Ibrahim Ouattara, a Frenchman of Malian origin, was arrested in central Mali in 2012 as he tried to join up with the jihadists who had captured the north of the country.
"Armed struggle is necessary, and unless someone can prove otherwise I will continue on this path," Ouattara, 27, has said during the case.
The trial court sentenced Ouattara in July 2014 to four years in prison. But prosecutors, who had sought two more years, appealed the decision.
In March 2014 he was sentenced to seven years behind bars in connection with the 2009 and 2010 efforts to fight for the militants.
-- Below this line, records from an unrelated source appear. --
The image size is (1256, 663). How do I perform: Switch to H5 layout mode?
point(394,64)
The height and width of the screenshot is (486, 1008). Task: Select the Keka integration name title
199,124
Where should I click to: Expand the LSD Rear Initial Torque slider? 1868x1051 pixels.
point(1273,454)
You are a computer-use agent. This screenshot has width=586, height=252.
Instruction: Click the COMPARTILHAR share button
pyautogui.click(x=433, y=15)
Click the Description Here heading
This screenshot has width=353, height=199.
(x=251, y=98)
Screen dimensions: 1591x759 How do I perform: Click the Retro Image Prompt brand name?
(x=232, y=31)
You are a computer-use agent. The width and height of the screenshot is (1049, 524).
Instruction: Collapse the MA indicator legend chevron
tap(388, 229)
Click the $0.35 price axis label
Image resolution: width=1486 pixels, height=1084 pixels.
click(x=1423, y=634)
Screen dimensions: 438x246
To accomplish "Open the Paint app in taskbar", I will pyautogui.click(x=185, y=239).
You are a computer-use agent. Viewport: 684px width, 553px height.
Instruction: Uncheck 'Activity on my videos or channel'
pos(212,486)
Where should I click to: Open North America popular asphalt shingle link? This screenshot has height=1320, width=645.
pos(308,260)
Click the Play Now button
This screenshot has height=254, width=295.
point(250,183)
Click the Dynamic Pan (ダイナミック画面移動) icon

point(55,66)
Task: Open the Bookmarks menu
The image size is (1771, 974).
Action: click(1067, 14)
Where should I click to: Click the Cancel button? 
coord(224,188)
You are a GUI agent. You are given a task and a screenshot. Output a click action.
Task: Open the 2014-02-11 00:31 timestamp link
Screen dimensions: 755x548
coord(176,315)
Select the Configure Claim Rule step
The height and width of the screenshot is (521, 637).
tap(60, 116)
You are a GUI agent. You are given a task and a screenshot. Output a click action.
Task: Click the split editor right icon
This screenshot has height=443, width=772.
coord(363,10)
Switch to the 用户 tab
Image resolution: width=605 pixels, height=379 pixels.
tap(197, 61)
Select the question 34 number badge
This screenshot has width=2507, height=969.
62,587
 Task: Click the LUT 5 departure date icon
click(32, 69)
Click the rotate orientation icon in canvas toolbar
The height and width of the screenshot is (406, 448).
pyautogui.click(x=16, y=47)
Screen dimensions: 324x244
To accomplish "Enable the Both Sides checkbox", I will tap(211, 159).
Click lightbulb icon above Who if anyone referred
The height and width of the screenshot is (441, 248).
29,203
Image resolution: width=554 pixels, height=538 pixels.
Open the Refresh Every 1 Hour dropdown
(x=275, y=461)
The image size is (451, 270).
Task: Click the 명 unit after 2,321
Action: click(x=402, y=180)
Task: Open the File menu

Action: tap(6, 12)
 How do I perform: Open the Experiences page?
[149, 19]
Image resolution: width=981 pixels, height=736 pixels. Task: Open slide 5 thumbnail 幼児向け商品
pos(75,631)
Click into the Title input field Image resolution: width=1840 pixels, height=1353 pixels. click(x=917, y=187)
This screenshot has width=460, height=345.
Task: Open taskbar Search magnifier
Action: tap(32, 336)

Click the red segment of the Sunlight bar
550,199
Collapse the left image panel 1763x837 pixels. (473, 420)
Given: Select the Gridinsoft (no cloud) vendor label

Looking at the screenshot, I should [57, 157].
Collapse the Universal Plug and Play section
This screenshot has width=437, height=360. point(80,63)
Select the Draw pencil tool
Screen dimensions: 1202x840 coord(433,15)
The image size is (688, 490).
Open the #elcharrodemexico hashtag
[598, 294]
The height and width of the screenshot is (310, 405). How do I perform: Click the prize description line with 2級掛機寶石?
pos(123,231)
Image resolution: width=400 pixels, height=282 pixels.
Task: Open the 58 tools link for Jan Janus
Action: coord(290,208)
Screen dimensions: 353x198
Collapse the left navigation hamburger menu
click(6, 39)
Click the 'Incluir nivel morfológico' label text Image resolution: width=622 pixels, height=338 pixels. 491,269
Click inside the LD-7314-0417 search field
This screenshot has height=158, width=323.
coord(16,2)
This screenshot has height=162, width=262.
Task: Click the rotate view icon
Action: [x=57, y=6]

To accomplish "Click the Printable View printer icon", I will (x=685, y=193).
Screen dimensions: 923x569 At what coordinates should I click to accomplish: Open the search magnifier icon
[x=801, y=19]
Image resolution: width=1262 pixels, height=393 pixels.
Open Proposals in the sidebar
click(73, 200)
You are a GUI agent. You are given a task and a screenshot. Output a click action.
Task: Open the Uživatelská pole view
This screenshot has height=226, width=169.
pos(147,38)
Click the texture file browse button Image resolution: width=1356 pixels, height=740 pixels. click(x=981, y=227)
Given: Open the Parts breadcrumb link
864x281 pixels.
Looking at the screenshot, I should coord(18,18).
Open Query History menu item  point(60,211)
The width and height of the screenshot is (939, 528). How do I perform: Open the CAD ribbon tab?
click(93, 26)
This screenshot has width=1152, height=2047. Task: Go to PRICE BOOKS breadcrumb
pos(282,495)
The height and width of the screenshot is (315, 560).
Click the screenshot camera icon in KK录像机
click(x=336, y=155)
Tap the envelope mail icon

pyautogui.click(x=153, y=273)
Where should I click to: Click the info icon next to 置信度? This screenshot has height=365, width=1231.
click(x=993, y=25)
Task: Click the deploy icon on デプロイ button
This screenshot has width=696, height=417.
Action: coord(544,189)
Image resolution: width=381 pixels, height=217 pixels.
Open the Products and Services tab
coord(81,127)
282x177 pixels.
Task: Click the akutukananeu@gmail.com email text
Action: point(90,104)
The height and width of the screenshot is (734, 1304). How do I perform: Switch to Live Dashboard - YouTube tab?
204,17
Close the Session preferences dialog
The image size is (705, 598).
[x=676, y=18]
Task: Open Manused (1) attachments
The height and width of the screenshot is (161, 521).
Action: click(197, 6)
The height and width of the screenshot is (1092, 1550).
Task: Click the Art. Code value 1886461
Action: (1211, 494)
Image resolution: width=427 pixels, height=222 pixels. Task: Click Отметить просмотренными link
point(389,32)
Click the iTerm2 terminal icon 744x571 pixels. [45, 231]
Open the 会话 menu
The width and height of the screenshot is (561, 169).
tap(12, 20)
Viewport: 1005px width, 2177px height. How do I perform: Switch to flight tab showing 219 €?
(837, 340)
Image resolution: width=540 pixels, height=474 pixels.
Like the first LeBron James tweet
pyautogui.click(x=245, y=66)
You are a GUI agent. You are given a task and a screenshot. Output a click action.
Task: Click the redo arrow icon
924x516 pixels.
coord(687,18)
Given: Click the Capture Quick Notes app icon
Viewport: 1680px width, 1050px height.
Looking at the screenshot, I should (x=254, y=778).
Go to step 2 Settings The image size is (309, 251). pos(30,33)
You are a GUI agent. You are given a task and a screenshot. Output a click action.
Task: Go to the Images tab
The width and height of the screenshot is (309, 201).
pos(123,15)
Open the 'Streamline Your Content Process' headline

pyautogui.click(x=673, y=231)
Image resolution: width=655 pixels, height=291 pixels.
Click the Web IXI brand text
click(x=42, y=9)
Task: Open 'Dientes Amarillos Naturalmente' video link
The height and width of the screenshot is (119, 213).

The appeals court today also sentenced Khalifa Drame, a Franco-Senegalese man, to four years behind bars in the Mali case, after the trial court gave him two and a half years.
Drame had allegedly given his passport to Ouattara and planned to meet up with him in Mali.
Ouattara said in court previously that after a chaotic childhood, growing up without a father, abused by his mother and placed in foster care, he was "always looking for something."
When he converted to Islam at age 16 he "found an answer to (his) questions." But it was online that he discovered jihad.
Jihadist attacks in Paris in January that killed 17 people drew further attention to the problem of radicalised youth in the country.
A series of new French anti-terrorism laws came into effect in February which are aimed at stopping people from travelling out of the country if they are suspected of trying to join jihadist groups.